Chile, 1948. Poet and Communist senator Pablo Neruda (Gnecco) finds himself on the wrong side of the new pro-American regime. He goes on the run, but detective Peluchonneau (García Bernal) is on his trail.
Elegant, intimate and always playful (watch out for some old-fashioned back projection and one of the sight gags of the year), Pablo Larraín’s latest comes to UK cinemas hot on the heels of Jackie (although he filmed it first). Neither a standard biopic nor a conventional chase movie, it fuses both into a grand narrative experiment that imagines the battle of wits between a poet, Chilean great Pablo Neruda (Luis Gnecco), and policeman (Gael García Bernal) — artist versus repressor — as a noirish travelogue where nothing is quite as it seems.
Unlike Il Postino, the 1994 Oscar-winner set two years later that had Neruda using his literary skills to help a humble postie woo his true love, this finds ‘Don Pablo’ a hedonistic but haunted figure. He’s on the run from his homeland’s repressive anti-Communist regime, but still makes time for his twin passions — women and words. Larraín doesn’t spare his countryman in the former domain. His protagonist is a boozy, brothel-frequenting bon viveur whose high ideals rarely stretch to considering the feelings of his wife (Mercedes Morán). Yet, he’s redeemed in the latter. Crowds are held rapt at his political poems. He’s a reminder that you don’t have to mangle your native tongue to be a populist orator.
A noirish travelogue where nothing is quite as it seems.
It’s this kind of rabble-rousing power the new regime’s ultimate paymaster, America (“the empire of the north”), wants crushed at the source, so Gael García Bernal’s detective Peluchonneau is sent to arrest him. Having presumably graduated from the same trail-sniffing school as Butch Cassidy And The Sundance Kid’s super posse or Yul Brynner in Westworld, Peluchonneau has an uncanny nose for his mark’s movements, stalking him across the country. How he manages to be in the right place at almost exactly the right time is cloudy for reasons later made clear, though it makes for several narrow squeaks as the poet is ushered from one hiding place to another.
García Bernal plays the dogged ’tec as an almost hapless figure, a man with all the power but no control, as he finds himself foiled time and again in his quest to bring the ode-botherer to heel.

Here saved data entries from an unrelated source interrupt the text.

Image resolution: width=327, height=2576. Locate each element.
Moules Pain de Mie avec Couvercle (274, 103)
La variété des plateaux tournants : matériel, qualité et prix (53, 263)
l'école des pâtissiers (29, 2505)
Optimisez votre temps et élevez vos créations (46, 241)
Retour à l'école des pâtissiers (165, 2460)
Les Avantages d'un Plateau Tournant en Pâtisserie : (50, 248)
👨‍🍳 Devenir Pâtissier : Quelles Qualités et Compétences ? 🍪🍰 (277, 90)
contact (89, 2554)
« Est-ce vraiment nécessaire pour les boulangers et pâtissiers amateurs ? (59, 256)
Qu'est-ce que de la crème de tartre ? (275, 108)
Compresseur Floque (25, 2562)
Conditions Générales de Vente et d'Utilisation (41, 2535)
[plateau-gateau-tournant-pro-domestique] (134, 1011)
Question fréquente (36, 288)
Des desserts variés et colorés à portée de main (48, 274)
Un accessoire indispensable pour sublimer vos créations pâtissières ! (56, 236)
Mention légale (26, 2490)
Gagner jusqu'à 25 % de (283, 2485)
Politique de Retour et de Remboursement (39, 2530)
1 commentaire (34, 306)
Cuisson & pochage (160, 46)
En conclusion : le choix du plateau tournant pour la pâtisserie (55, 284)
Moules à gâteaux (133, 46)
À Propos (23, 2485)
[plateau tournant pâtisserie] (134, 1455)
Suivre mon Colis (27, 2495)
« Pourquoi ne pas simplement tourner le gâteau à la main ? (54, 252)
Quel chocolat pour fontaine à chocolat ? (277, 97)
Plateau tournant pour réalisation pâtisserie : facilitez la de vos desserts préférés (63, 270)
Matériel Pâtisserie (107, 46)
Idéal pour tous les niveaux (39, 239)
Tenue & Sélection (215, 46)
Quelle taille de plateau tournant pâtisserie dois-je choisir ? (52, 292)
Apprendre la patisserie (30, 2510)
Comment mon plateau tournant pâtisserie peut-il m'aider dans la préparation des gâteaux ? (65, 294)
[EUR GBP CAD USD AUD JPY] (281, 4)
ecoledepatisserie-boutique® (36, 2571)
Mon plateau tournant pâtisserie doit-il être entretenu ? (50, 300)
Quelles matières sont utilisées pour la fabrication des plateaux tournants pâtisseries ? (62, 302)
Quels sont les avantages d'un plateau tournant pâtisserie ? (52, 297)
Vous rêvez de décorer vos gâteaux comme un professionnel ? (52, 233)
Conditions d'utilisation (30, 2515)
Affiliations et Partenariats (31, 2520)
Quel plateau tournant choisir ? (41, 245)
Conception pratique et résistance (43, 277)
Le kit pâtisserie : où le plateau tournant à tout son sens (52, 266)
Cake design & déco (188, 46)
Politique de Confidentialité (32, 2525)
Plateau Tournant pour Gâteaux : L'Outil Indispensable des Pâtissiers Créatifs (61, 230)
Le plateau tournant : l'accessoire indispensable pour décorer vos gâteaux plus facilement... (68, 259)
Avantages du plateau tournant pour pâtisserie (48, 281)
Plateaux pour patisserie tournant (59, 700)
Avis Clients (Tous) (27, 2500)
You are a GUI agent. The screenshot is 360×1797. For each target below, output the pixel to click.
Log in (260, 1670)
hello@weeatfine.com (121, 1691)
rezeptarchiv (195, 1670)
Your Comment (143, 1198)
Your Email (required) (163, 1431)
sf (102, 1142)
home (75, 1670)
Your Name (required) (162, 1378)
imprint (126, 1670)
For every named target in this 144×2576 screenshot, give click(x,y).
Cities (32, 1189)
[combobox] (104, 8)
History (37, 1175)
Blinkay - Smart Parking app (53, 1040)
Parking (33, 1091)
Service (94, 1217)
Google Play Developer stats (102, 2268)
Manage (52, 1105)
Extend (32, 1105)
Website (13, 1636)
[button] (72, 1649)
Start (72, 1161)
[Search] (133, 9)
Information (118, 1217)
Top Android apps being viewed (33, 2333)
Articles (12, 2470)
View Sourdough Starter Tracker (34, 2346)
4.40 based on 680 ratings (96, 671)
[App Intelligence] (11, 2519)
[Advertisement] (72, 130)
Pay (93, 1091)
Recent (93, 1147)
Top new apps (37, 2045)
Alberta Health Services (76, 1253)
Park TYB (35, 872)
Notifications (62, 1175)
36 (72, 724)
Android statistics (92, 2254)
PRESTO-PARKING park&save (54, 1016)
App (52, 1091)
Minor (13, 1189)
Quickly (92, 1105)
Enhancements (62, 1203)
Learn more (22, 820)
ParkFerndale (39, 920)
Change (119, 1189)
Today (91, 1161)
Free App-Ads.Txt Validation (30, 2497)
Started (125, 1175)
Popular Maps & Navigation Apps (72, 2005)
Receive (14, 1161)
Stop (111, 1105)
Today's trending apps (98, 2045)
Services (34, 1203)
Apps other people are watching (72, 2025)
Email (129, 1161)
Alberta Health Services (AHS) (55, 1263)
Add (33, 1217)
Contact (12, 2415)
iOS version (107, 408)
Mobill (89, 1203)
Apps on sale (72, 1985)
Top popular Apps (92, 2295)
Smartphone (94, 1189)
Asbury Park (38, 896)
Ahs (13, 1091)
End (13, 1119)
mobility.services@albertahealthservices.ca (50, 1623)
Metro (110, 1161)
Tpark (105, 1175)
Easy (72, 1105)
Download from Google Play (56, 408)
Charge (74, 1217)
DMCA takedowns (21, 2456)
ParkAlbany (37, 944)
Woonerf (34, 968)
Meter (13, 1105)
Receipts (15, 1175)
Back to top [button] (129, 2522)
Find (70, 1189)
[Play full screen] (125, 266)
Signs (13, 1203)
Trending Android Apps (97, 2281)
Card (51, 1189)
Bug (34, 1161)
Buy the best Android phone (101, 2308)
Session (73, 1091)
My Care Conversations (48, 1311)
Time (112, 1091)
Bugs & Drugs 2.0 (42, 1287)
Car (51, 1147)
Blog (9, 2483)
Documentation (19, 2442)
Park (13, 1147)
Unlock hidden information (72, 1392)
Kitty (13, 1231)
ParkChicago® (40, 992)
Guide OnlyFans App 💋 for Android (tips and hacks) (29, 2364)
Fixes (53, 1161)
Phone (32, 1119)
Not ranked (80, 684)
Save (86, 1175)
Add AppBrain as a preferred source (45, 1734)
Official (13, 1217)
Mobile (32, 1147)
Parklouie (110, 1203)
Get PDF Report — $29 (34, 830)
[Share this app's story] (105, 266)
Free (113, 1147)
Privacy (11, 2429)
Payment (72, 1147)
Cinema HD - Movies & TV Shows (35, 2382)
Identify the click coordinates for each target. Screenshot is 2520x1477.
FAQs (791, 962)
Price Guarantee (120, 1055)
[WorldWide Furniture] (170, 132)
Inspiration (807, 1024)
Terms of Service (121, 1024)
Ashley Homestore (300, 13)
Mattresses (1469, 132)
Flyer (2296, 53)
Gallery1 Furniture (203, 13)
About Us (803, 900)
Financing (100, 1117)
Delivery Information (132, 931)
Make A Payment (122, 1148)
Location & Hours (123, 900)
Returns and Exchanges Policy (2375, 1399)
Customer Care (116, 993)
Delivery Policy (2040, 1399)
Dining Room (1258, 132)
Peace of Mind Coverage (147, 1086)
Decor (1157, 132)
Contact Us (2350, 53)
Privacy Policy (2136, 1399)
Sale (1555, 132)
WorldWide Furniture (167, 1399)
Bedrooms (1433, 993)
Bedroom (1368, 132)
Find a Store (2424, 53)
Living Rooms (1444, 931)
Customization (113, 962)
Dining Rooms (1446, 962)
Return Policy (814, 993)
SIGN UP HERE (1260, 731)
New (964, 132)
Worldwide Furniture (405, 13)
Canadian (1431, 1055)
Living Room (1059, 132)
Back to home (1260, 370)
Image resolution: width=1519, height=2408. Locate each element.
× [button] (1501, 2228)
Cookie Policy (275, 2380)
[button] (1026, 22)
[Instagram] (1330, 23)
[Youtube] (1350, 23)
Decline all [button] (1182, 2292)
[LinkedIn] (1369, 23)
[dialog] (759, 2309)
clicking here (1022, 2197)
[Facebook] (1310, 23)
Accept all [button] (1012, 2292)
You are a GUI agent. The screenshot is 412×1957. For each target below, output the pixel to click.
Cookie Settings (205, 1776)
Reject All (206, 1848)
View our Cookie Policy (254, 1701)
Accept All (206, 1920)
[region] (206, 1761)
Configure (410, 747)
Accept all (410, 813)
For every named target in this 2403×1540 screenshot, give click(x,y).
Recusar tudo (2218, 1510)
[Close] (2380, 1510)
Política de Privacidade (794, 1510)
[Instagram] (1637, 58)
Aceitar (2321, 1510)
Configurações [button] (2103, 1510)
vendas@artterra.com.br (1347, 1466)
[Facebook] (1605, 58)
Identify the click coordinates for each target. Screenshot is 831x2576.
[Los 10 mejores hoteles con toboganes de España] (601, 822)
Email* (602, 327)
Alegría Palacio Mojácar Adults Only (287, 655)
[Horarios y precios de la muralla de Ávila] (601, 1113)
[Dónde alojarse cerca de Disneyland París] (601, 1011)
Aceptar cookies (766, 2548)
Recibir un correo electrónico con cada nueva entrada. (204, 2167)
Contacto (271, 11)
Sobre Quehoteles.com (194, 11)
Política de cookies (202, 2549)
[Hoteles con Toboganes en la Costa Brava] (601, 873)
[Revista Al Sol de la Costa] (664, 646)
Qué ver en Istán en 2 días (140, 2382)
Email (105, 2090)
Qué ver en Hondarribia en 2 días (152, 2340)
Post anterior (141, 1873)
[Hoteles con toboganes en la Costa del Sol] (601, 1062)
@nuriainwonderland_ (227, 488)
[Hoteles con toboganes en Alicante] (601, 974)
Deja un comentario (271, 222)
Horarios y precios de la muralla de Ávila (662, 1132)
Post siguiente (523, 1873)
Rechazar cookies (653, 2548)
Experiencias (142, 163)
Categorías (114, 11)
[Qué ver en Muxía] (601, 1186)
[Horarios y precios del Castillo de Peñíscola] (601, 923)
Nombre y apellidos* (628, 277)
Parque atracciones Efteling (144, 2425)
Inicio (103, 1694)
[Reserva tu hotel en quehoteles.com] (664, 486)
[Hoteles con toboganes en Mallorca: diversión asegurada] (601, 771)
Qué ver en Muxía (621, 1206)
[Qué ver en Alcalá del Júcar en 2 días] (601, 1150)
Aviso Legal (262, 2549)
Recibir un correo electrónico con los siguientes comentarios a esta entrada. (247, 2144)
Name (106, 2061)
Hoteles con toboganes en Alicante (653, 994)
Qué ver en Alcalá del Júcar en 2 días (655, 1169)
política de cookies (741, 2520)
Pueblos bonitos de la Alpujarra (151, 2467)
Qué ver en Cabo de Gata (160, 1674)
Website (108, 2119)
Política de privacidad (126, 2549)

The pair share hardly any screentime, yet by cutting judiciously between them, Larraín creates an eerie bond between two men locked in a shared destiny. It’s one that eventually leads to the snows of the spectacular Andes and a denouement with surprising shades of The Revenant.
Larraín’s long-term cinematographer Sergio Armstrong, who suffered through Revenant-like conditions to capture the sub-zero climax, has shared his director’s restless creativity across five wildly distinctive movies. The pair’s last collaboration, clerical drama The Club, was drab, wintry and claustrophobic; here, despite the constraints of its budget, the look is painterly and cinematic. It’s an arthouse movie with an IMAX eye.
As with the cool Jackie and his sparky, lo-fi referendum drama No, Larraín’s primary interest is in people, not politics. Against a backdrop of Big Events (Pablo Picasso and a young Augusto Pinochet both make fleeting cameos), we’re never drawn far from the hunted artist and his inner circle. He’s not afraid to burst Neruda’s bubble either, casting comic actor Luis Gnecco as a poet politician with a visible streak of vanity. Gnecco played David Brent in the Chilean version of The Office and adds a touch of Brent-like self-regard to him. This Neruda is a poet first, lover second, and probably a Communist third.
An unusual and richly enjoyable love letter to a fellow artist and Chilean, Neruda further marks out Larraín as a director of serious range and ambition.